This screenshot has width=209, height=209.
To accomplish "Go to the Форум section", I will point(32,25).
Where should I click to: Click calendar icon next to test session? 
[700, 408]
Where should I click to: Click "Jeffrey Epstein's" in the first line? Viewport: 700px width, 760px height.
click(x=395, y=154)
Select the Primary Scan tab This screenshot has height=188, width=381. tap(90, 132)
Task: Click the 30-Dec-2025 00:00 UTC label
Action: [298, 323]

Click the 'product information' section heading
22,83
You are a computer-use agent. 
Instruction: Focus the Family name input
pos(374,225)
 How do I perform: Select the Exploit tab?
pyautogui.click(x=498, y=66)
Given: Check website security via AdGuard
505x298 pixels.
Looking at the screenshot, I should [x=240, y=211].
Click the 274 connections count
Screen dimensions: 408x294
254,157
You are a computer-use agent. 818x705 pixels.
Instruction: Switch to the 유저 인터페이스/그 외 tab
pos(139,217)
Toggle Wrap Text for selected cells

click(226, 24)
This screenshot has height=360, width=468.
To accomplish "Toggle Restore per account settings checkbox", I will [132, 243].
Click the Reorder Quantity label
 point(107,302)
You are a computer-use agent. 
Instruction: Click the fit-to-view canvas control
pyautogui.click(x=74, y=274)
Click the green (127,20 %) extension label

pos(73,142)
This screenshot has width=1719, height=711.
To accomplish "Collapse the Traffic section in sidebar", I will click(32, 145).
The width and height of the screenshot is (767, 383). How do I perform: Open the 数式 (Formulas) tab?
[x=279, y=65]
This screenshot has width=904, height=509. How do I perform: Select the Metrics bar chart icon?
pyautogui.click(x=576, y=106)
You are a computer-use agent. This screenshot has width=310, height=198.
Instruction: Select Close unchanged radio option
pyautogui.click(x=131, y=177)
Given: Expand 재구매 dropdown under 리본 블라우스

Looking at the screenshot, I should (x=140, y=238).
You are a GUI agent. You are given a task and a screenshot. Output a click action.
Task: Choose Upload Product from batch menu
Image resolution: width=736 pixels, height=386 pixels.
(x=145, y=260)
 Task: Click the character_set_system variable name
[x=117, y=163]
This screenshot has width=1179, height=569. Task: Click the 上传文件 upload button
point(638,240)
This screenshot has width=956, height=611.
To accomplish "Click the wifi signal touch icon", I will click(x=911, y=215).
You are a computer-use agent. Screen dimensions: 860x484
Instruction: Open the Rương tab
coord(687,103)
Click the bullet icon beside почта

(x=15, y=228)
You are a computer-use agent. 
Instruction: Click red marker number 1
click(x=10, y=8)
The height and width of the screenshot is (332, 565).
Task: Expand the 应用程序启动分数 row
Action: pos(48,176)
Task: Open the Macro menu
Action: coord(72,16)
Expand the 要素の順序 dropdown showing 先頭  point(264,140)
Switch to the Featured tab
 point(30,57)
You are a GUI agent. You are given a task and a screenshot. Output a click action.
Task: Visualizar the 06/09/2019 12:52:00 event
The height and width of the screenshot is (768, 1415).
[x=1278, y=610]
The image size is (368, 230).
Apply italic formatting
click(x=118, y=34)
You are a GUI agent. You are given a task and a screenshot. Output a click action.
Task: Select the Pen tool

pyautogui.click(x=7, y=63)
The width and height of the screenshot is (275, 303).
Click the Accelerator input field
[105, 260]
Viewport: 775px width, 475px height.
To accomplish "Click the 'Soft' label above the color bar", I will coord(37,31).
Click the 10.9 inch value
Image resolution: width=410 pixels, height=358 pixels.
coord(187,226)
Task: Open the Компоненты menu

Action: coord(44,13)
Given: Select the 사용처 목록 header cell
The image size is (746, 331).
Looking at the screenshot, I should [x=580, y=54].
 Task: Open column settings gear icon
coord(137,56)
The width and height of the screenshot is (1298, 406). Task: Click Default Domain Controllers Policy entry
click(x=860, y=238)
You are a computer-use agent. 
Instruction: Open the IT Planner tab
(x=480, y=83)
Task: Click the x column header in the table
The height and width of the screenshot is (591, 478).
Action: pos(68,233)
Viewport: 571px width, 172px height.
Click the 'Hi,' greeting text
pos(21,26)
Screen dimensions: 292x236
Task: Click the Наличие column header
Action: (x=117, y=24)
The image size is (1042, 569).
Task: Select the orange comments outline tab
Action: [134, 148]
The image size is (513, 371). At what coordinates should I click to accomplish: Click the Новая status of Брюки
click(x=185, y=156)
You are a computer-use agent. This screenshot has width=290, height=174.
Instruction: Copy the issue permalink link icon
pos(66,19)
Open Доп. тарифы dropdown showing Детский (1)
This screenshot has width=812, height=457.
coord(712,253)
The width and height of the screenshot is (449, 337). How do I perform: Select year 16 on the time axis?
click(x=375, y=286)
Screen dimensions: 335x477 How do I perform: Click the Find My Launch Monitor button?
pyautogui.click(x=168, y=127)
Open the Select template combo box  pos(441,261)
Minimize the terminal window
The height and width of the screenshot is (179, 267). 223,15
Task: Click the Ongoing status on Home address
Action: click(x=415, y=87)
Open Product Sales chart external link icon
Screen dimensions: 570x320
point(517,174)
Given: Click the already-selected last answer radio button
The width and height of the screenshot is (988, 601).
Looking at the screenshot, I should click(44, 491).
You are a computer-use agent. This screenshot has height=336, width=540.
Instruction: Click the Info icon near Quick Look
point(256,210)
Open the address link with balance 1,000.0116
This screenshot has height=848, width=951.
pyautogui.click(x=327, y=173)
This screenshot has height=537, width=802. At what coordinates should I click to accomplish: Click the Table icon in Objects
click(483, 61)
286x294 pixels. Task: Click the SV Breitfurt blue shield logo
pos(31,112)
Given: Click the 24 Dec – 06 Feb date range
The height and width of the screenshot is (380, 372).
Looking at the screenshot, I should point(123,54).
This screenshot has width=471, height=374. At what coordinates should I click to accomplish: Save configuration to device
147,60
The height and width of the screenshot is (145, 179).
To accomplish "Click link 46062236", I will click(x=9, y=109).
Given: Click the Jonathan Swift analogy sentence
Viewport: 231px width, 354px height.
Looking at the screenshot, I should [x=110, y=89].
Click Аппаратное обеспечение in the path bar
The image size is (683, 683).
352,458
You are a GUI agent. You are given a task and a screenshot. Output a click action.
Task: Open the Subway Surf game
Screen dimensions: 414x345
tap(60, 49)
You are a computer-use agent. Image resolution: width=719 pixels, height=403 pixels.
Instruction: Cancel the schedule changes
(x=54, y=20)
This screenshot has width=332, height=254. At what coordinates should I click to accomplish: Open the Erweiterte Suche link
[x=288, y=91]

-=-=-

- [Exercise goal]
Transcribe all of the records exactly.

- [Worked solution]
This screenshot has width=209, height=209.
To accomplish "Go to the Форум section", I will point(32,25).
Where should I click to: Click calendar icon next to test session? 
[700, 408]
Where should I click to: Click "Jeffrey Epstein's" in the first line? Viewport: 700px width, 760px height.
click(x=395, y=154)
Select the Primary Scan tab This screenshot has height=188, width=381. tap(90, 132)
Task: Click the 30-Dec-2025 00:00 UTC label
Action: [298, 323]

Click the 'product information' section heading
22,83
You are a computer-use agent. 
Instruction: Focus the Family name input
pos(374,225)
 How do I perform: Select the Exploit tab?
pyautogui.click(x=498, y=66)
Given: Check website security via AdGuard
505x298 pixels.
Looking at the screenshot, I should [x=240, y=211].
Click the 274 connections count
Screen dimensions: 408x294
254,157
You are a computer-use agent. 818x705 pixels.
Instruction: Switch to the 유저 인터페이스/그 외 tab
pos(139,217)
Toggle Wrap Text for selected cells

click(226, 24)
This screenshot has height=360, width=468.
To accomplish "Toggle Restore per account settings checkbox", I will [132, 243].
Click the Reorder Quantity label
 point(107,302)
You are a computer-use agent. 
Instruction: Click the fit-to-view canvas control
pyautogui.click(x=74, y=274)
Click the green (127,20 %) extension label

pos(73,142)
This screenshot has width=1719, height=711.
To accomplish "Collapse the Traffic section in sidebar", I will click(32, 145).
The width and height of the screenshot is (767, 383). How do I perform: Open the 数式 (Formulas) tab?
[x=279, y=65]
This screenshot has width=904, height=509. How do I perform: Select the Metrics bar chart icon?
pyautogui.click(x=576, y=106)
You are a computer-use agent. This screenshot has width=310, height=198.
Instruction: Select Close unchanged radio option
pyautogui.click(x=131, y=177)
Given: Expand 재구매 dropdown under 리본 블라우스

Looking at the screenshot, I should (x=140, y=238).
You are a GUI agent. You are given a task and a screenshot. Output a click action.
Task: Choose Upload Product from batch menu
Image resolution: width=736 pixels, height=386 pixels.
(x=145, y=260)
 Task: Click the character_set_system variable name
[x=117, y=163]
This screenshot has width=1179, height=569. Task: Click the 上传文件 upload button
point(638,240)
This screenshot has width=956, height=611.
To accomplish "Click the wifi signal touch icon", I will click(x=911, y=215).
You are a computer-use agent. Screen dimensions: 860x484
Instruction: Open the Rương tab
coord(687,103)
Click the bullet icon beside почта

(x=15, y=228)
You are a computer-use agent. 
Instruction: Click red marker number 1
click(x=10, y=8)
The height and width of the screenshot is (332, 565).
Task: Expand the 应用程序启动分数 row
Action: pos(48,176)
Task: Open the Macro menu
Action: coord(72,16)
Expand the 要素の順序 dropdown showing 先頭  point(264,140)
Switch to the Featured tab
 point(30,57)
You are a GUI agent. You are given a task and a screenshot. Output a click action.
Task: Visualizar the 06/09/2019 12:52:00 event
The height and width of the screenshot is (768, 1415).
[x=1278, y=610]
The image size is (368, 230).
Apply italic formatting
click(x=118, y=34)
You are a GUI agent. You are given a task and a screenshot. Output a click action.
Task: Select the Pen tool

pyautogui.click(x=7, y=63)
The width and height of the screenshot is (275, 303).
Click the Accelerator input field
[105, 260]
Viewport: 775px width, 475px height.
To accomplish "Click the 'Soft' label above the color bar", I will coord(37,31).
Click the 10.9 inch value
Image resolution: width=410 pixels, height=358 pixels.
coord(187,226)
Task: Open the Компоненты menu

Action: coord(44,13)
Given: Select the 사용처 목록 header cell
The image size is (746, 331).
Looking at the screenshot, I should [x=580, y=54].
 Task: Open column settings gear icon
coord(137,56)
The width and height of the screenshot is (1298, 406). Task: Click Default Domain Controllers Policy entry
click(x=860, y=238)
You are a computer-use agent. 
Instruction: Open the IT Planner tab
(x=480, y=83)
Task: Click the x column header in the table
The height and width of the screenshot is (591, 478).
Action: pos(68,233)
Viewport: 571px width, 172px height.
Click the 'Hi,' greeting text
pos(21,26)
Screen dimensions: 292x236
Task: Click the Наличие column header
Action: (x=117, y=24)
The image size is (1042, 569).
Task: Select the orange comments outline tab
Action: [134, 148]
The image size is (513, 371). At what coordinates should I click to accomplish: Click the Новая status of Брюки
click(x=185, y=156)
You are a computer-use agent. This screenshot has width=290, height=174.
Instruction: Copy the issue permalink link icon
pos(66,19)
Open Доп. тарифы dropdown showing Детский (1)
This screenshot has width=812, height=457.
coord(712,253)
The width and height of the screenshot is (449, 337). How do I perform: Select year 16 on the time axis?
click(x=375, y=286)
Screen dimensions: 335x477 How do I perform: Click the Find My Launch Monitor button?
pyautogui.click(x=168, y=127)
Open the Select template combo box  pos(441,261)
Minimize the terminal window
The height and width of the screenshot is (179, 267). 223,15
Task: Click the Ongoing status on Home address
Action: click(x=415, y=87)
Open Product Sales chart external link icon
Screen dimensions: 570x320
point(517,174)
Given: Click the already-selected last answer radio button
The width and height of the screenshot is (988, 601).
Looking at the screenshot, I should click(44, 491).
You are a computer-use agent. This screenshot has height=336, width=540.
Instruction: Click the Info icon near Quick Look
point(256,210)
Open the address link with balance 1,000.0116
This screenshot has height=848, width=951.
pyautogui.click(x=327, y=173)
This screenshot has height=537, width=802. At what coordinates should I click to accomplish: Click the Table icon in Objects
click(483, 61)
286x294 pixels. Task: Click the SV Breitfurt blue shield logo
pos(31,112)
Given: Click the 24 Dec – 06 Feb date range
The height and width of the screenshot is (380, 372).
Looking at the screenshot, I should point(123,54).
This screenshot has width=471, height=374. At what coordinates should I click to accomplish: Save configuration to device
147,60
The height and width of the screenshot is (145, 179).
To accomplish "Click link 46062236", I will click(x=9, y=109).
Given: Click the Jonathan Swift analogy sentence
Viewport: 231px width, 354px height.
Looking at the screenshot, I should [x=110, y=89].
Click Аппаратное обеспечение in the path bar
The image size is (683, 683).
352,458
You are a GUI agent. You are given a task and a screenshot. Output a click action.
Task: Open the Subway Surf game
Screen dimensions: 414x345
tap(60, 49)
You are a computer-use agent. Image resolution: width=719 pixels, height=403 pixels.
Instruction: Cancel the schedule changes
(x=54, y=20)
This screenshot has width=332, height=254. At what coordinates should I click to accomplish: Open the Erweiterte Suche link
[x=288, y=91]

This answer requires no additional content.